> Work item
Please read the passage on Feynman's anecdote about the emperor of China: why was the man's estimate of the emperor's height totally inaccurate?

Supplied passage Start Marker

The physicist Richard Feynman had a great anecdote that ought to be put on the wall of every lab and statistics classroom. 

It concerned a man who wanted to know exactly how tall the emperor of China was. To find out, he went around China asking everyone he met for the height of the emperor. Having obtained several thousand answers, he went away and analysed his data. He plotted the distribution, calculated the mean, excluded outliers, and – just to show how rigorous he was – worked out the confidence intervals too. Just so people could see how thorough he’d been, he published it alongside his (vast) sample size.

The problem? It was totally inaccurate, because none of the people he’d asked had ever seen the emperor. 

In today’s science, when Big Data has become a specialisation, if not a field, in its own right, and when computational power has made quantification, processing, and analysis semi- if not wholly automated, it’s a a caveat that should be reiterated more than ever. Quantification is an essential feature of good science, but we need to be wary that we’re not quantifying crap.

Supplied passage End Marker
Dataset content Start Marker

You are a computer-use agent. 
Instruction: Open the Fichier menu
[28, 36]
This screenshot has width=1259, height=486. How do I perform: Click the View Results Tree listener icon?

Dataset content End Marker

> Written answer
None of the people he asked had ever seen the emperor.